----- Supplied material

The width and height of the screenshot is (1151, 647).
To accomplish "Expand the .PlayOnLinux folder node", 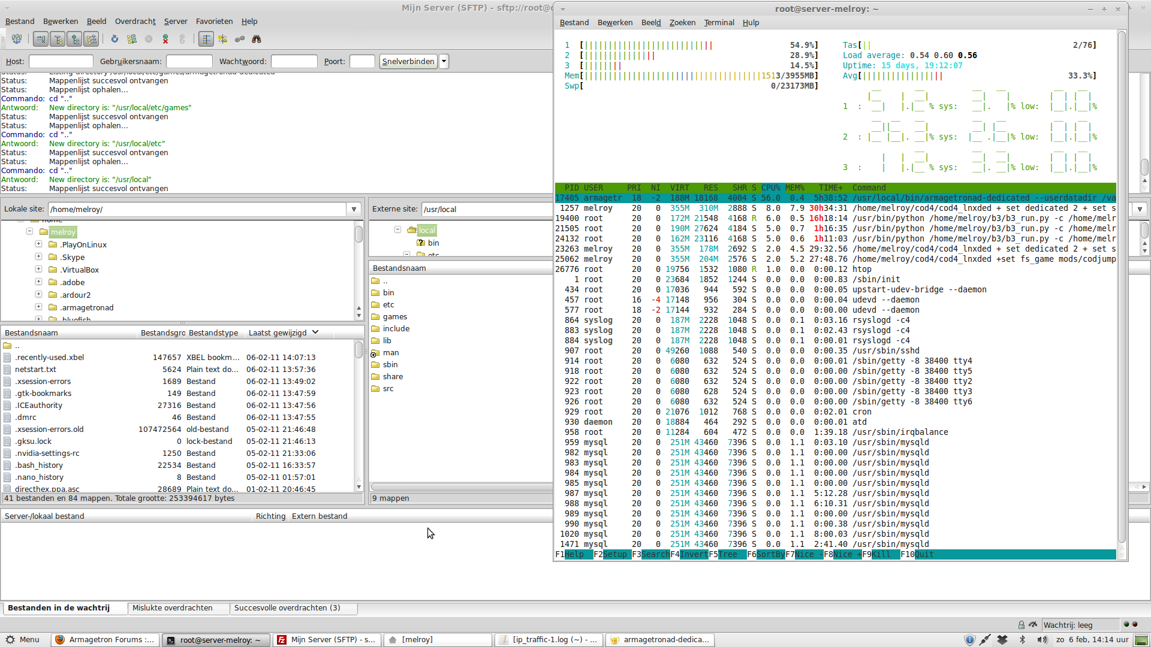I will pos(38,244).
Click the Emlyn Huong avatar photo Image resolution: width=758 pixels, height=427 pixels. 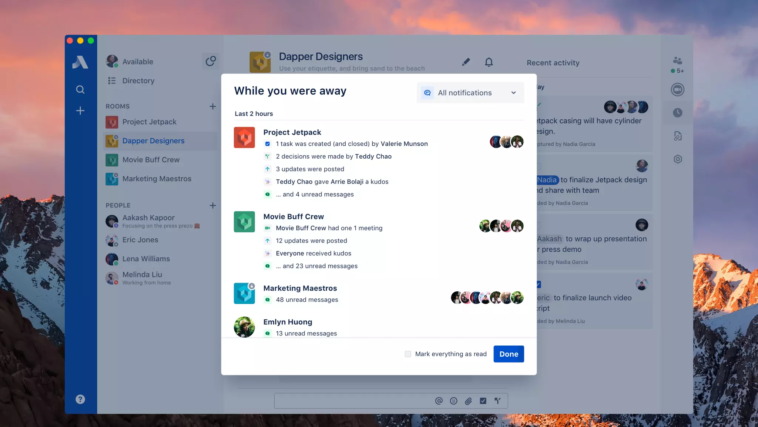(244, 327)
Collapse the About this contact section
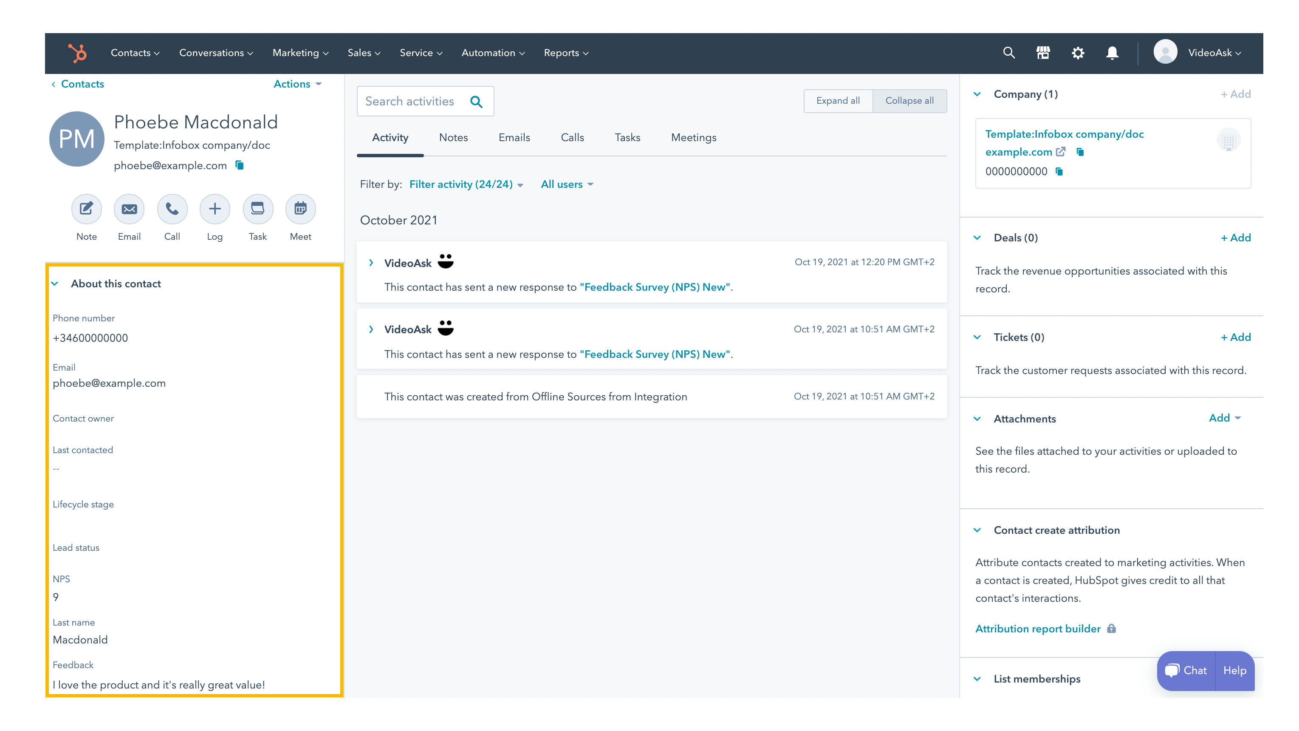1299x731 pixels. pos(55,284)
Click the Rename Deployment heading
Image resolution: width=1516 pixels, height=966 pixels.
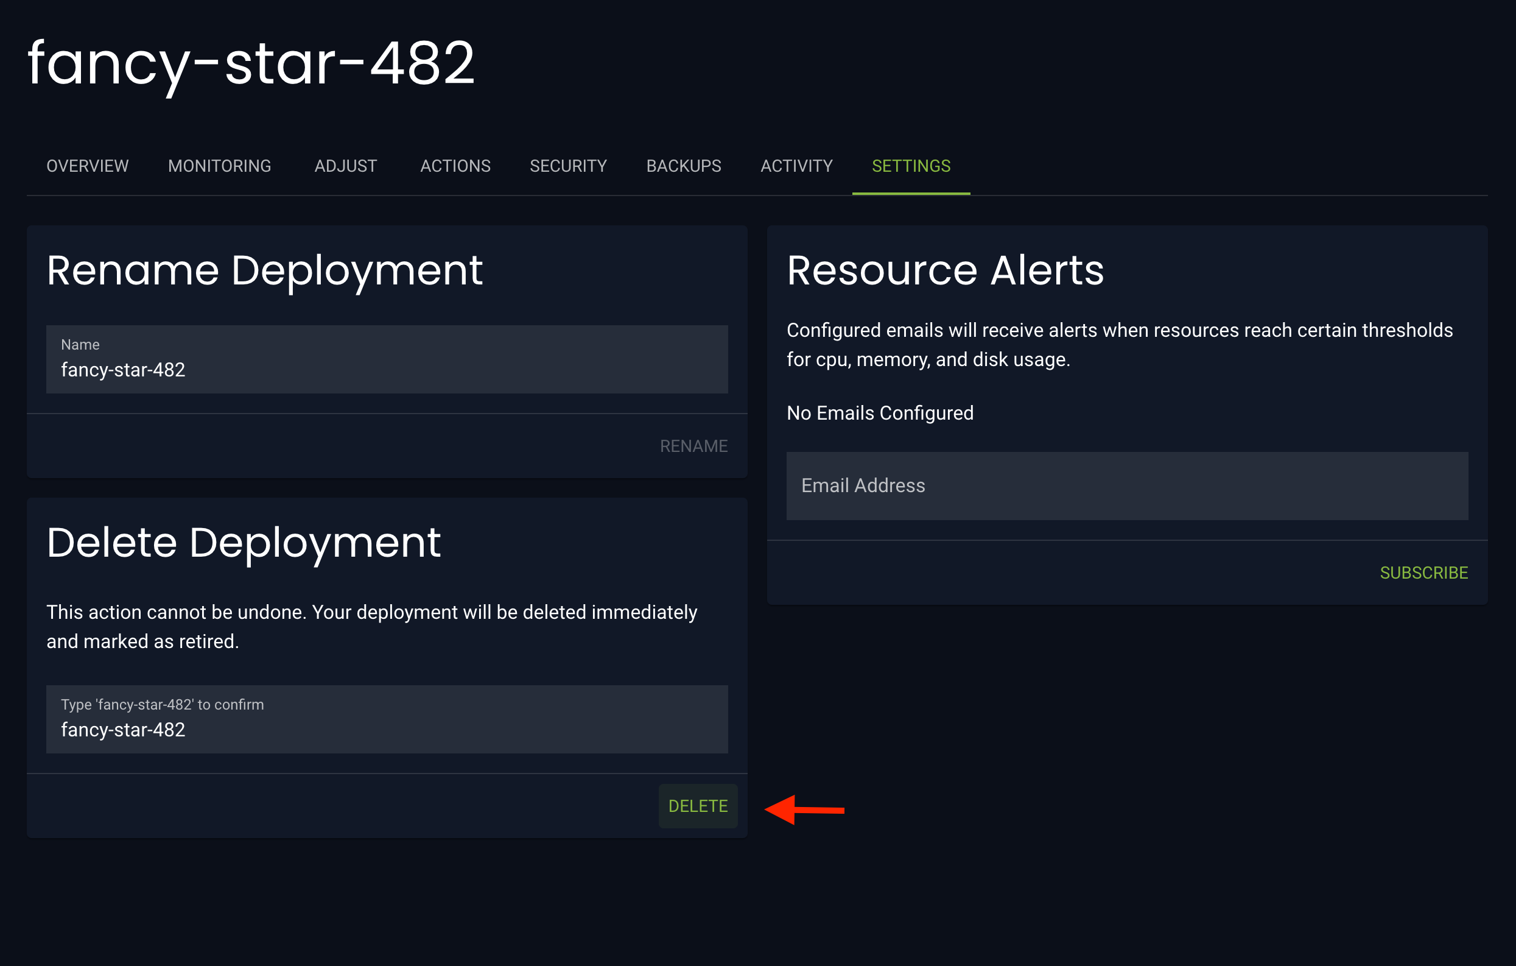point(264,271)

----------

What to do: Word for word, write out each line from the one with "Collapse the About this contact section" through the end of the entries above, and omit any pictures.

Output for this exercise:
Collapse the About this contact section
1299x731 pixels. pos(55,284)
Click the Rename Deployment heading
Image resolution: width=1516 pixels, height=966 pixels.
point(264,271)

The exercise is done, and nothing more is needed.